Noticias del español

| María Luisa García Moreno (revista Pionero, Cuba, octubre del 2013)

Del idioma: Existe lo que se usa

Constituye un error creer que porque una palabra no está en el diccionario no existe. Por el contrario, para que se incorpore al diccionario, debe primero existir en el uso.

En cierta ocasión, iba a editar un tabloide de Universidad para Todos y noté que se reiteraba el uso de desertización. Conversé con el autor y le pregunté el porqué; me respondió que así aparecía en el Diccionario de la Real Academia Española.

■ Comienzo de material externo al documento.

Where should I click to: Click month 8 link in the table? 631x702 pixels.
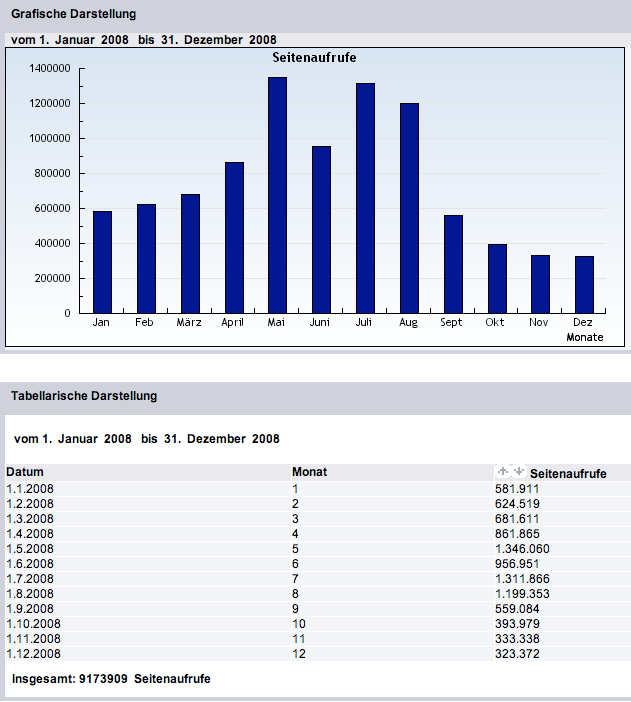295,593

Por suerte, pude convencerlo y determinamos emplear la palabra que correspondía a la variante cubana: desertificación. Poco después el término fue incorporado al diccionario académico.

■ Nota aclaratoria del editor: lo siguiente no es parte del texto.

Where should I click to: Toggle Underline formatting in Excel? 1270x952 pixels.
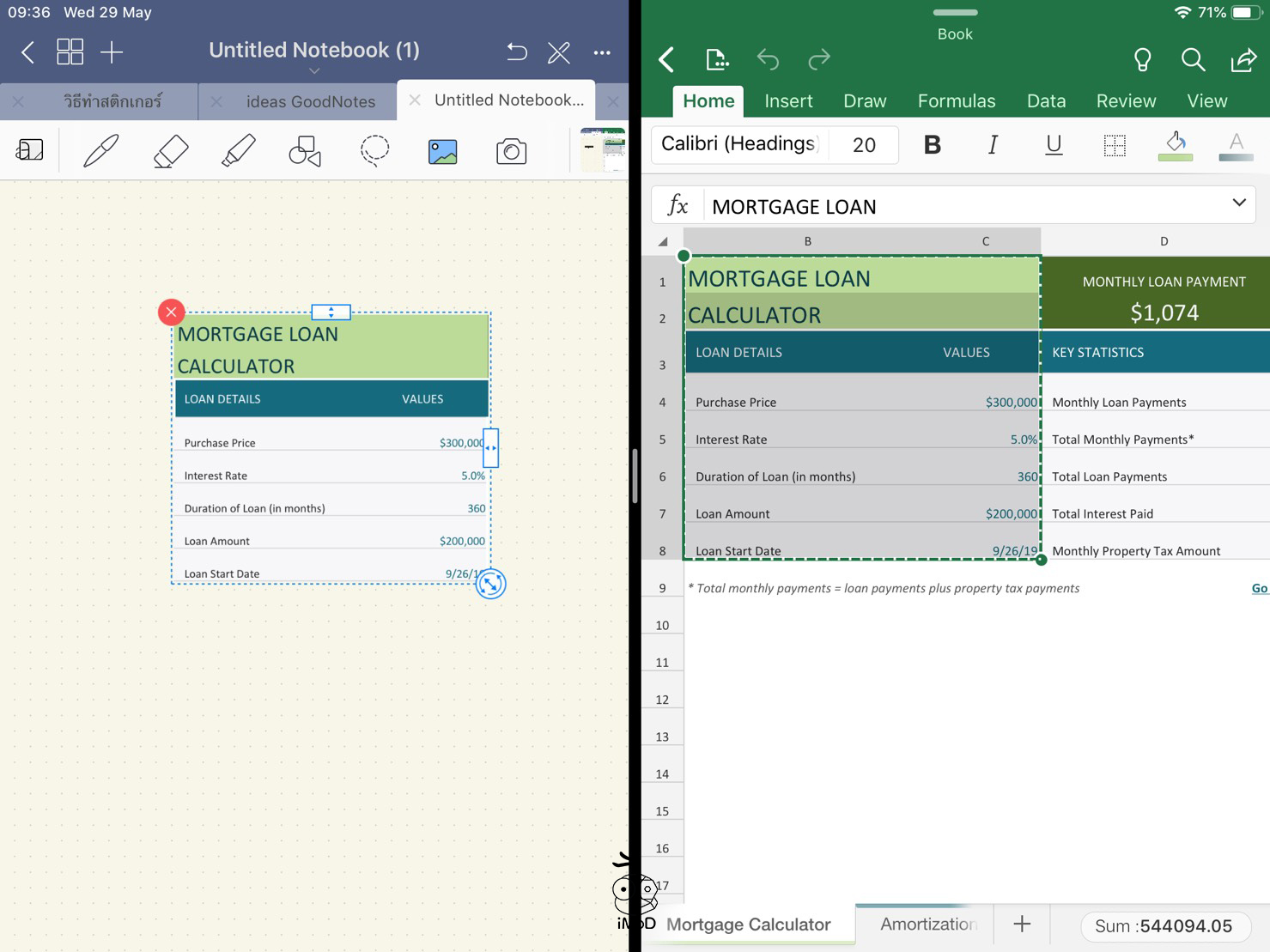1054,145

Otro escritor me insistió en usar liderar —todos en Cuba decimos liderear—. Investigué y ¡cuál no sería mi sorpresa al descubrir que en el Léxico Mayor de Cuba, de la autoría de Esteban Rodríguez Herrera y publicado en 1959, aparecía liderear. Este texto está considerado el más completo estudio publicado del uso del español en Cuba.

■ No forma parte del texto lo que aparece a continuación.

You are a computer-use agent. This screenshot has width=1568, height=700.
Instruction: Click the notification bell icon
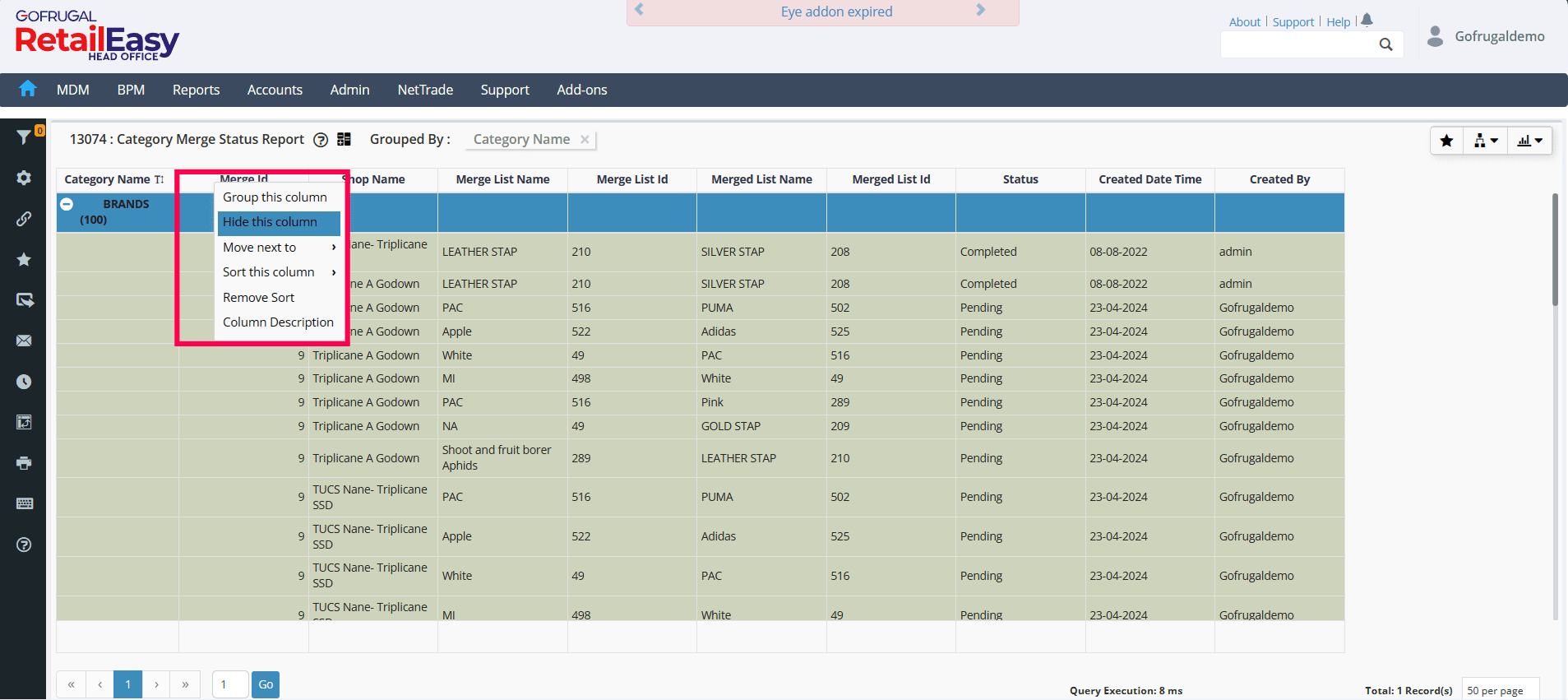tap(1367, 21)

En otra ocasión, una amiga indagó acerca de hipoturismo. No aparece en los diccionarios; pero está bien formada, al estilo de hipocampo, hipódromo… y refleja una nueva realidad en esta época en que el turismo se diversifica. ¿Por qué no usarla?

De igual modo, alguien quiso saber si es correcto o no el uso de tutorear, de empleo frecuente en nuestros medios estudiantiles y universitarios. Si bien en los diccionarios académicos aparece tutorar, en el Breve diccionario de la lengua española, del Instituto de Literatura y Lingüística, aparece tutorear como ‘asesorar un profesor o investigador a un alumno universitario en su trabajo de diploma’ y también, ‘asesorar en una tesis, un profesor o investigador con una categoría científica o docente superior, a un profesor o investigador de menor categoría’. Aparece también en el Diccionario básico del escolar, de Eloína Miyares, publicado por el Centro de Lingüística Aplicada de Santiago de Cuba, que lo considera cubanismo. Algún día estará en los diccionarios académicos.

Por último, alguien afirmó que envalentonado no existe. Pues ¡claro que sí existe! Es participio, formado por en- + valent(on) + -ado y, según el DRAE, envalentonar significa ‘infundir valentía o arrogancia’ y pronominalizado, ‘cobrar valentía o echárselas de valiente’. No debe olvidarse que ni formas verbales conjugadas, ni participios, ni gerundios aparecen en los diccionarios.

Primero la palabra nueva se generaliza en el uso, después se incorpora a diccionarios regionales o especializados y, por último, pasa a los lexicones académicos. En materia de idioma, todo lo que está consagrado por el uso existe.